Perth is all the things PixelFree has said, but be aware that there is a huge amount of competition for attractive women in Perth. The city is a mining town in its roots. Women from around Australia tend to move to the cosmopolitan cities of Melbourne and Sydney, while men tend to move where the career opportunities are, which includes more frontier cities such as Perth and Darwin.

During the local mining boom which ended roughly 5 years ago, many tradesmen and engineers from around the nation and the world moved to Perth, exacerbating the already bad gender balance in the 20-40 age range. As has been noted in other posts on the old boards, there is a strong gym culture in Australia, and this combined with the heavy gender imbalance means that it is more difficult (but not impossible) to land an attractive girl. This has continued to the point where finding a long term mate was one of the major drives pushing me to leave Perth. I've had no problems meeting girls in Melbourne/Brisbane/Sydney or overseas, but for the above reasons my options were limited in Perth.

I would suggest that you don't move to Perth looking for a partner, but move there after you've already found one or when finding one is no longer your concern. I don't mean to come off as doomsaying, but after a lifetime traveling the world and years in the nightlife/single environment in Perth, I know of what I speak.
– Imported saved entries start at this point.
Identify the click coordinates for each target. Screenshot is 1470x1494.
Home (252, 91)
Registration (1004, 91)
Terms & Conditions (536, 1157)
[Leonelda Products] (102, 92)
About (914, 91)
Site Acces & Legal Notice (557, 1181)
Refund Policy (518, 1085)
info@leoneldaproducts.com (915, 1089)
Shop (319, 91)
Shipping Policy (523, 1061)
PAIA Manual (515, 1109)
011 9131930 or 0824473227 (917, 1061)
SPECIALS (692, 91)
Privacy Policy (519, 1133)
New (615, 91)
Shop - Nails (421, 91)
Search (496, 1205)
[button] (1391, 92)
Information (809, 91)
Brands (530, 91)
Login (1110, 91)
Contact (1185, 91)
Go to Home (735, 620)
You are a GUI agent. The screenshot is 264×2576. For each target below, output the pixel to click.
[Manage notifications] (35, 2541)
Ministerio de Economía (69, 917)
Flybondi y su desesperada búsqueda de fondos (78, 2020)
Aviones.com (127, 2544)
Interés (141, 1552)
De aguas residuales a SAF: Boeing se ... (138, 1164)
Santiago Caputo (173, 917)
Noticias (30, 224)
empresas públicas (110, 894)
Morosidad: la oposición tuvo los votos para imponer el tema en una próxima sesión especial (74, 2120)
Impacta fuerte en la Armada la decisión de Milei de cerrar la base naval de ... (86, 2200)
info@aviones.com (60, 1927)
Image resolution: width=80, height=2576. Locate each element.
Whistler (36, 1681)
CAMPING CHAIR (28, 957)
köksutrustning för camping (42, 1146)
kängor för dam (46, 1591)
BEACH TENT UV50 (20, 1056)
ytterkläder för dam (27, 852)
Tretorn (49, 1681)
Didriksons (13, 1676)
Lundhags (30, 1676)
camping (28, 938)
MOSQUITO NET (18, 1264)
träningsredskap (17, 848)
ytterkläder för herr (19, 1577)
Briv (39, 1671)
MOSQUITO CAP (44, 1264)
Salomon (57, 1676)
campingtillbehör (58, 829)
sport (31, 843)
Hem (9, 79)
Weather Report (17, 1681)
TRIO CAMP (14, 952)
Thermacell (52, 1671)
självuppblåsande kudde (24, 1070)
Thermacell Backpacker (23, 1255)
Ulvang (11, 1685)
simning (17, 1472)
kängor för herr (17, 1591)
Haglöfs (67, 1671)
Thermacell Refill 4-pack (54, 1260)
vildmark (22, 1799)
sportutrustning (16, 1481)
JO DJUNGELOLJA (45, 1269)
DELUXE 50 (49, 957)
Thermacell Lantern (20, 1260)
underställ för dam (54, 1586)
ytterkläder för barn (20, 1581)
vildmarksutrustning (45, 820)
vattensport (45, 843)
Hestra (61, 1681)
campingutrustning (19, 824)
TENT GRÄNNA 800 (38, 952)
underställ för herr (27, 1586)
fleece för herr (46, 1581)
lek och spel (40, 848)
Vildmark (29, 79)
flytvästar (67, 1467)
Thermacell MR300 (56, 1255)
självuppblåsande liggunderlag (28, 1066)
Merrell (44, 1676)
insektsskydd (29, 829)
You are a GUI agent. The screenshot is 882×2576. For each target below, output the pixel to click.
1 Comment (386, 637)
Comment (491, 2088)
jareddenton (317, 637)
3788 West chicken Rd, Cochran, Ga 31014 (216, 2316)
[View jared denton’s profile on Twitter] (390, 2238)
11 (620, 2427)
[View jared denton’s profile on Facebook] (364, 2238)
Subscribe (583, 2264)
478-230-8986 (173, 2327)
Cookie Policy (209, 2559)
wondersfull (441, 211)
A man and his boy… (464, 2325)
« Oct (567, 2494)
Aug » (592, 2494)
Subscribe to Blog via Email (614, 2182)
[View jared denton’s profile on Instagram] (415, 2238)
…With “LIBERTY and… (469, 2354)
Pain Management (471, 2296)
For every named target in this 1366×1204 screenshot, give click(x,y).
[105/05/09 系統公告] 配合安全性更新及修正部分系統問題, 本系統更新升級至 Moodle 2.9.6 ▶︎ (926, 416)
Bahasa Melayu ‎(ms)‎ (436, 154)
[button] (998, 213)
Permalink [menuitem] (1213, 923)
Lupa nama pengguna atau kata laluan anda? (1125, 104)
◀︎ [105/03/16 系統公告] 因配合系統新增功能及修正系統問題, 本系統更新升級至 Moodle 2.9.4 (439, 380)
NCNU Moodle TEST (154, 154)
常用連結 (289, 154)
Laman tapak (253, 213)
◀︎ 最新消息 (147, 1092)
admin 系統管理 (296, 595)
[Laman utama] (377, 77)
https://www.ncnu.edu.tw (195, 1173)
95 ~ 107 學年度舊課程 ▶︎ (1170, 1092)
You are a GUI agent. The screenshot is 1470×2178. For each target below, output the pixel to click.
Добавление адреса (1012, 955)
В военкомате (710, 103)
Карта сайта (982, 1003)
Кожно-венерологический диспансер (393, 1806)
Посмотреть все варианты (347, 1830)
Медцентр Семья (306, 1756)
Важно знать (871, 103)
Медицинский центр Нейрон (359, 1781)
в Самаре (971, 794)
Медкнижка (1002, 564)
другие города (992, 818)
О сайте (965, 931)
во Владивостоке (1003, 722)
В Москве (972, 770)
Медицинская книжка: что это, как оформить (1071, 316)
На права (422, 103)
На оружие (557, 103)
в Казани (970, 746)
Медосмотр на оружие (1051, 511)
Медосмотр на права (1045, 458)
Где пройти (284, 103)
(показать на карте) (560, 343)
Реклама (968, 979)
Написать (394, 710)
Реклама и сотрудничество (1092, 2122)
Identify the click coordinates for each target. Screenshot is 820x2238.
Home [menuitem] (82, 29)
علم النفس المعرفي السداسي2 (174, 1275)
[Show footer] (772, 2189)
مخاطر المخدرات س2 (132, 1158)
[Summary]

On top of this, Perth's culture (derived from its isolation) is very 'cliquey' where the locals already have long established social networks. I'm wildly generalising here, but people spend their weekends having BBQs with their mates who they have known from high school. Its hard to crack these social networks, not out of xenophobia (although there is a small amount of that), but benignly because people have enough friends and don't have the social free slots or time commitment to make new deep friendships.

All of that said, Perth's isolation breeds a robust culture that is one of the most resistant to the pozzing that has already infested Melbourne and Sydney. It is as far as I'm aware, one of the most resistant holdouts to progressive culture in the Anglosphere. The rot will spread there eventually, but where else are you really going to go to enjoy the benefits of Anglo culture in the decline?
 

PixelFree

Kingfisher
I would suggest that you don't move to Perth looking for a partner, but move there after you've already found one or when finding one is no longer your concern. I don't mean to come off as doomsaying, but after a lifetime traveling the world and years in the nightlife/single environment in Perth, I know of what I speak.
Good comments, I agree.
 
Any opinions on the Isle of Man, Channel Islands, or Malta?

Isle of Man in particular seems decent if you are alright with a slower pace of living and can get past some of the island life surcharges. Low taxes, safe, nice scenery, and it's the largest geographically of all of the aforementioned with a fairly small population of around 90k. Malta in comparison has like 500-600k and is it about half the size of IoM.
 

vatuvei

Pigeon
Any opinions on the Isle of Man, Channel Islands, or Malta?

Isle of Man in particular seems decent if you are alright with a slower pace of living and can get past some of the island life surcharges. Low taxes, safe, nice scenery, and it's the largest geographically of all of the aforementioned with a fairly small population of around 90k. Malta in comparison has like 500-600k and is it about half the size of IoM.
I moved to Malta for the taxes mostly but there's other benefits: climate, beauty and a high turnover of attractive women (particularly young language students). Not ideal to stay forever but has direct flights to EE and Spain etc when you need to get away. Not affected badly by covid so one of the better places to wait this out imo.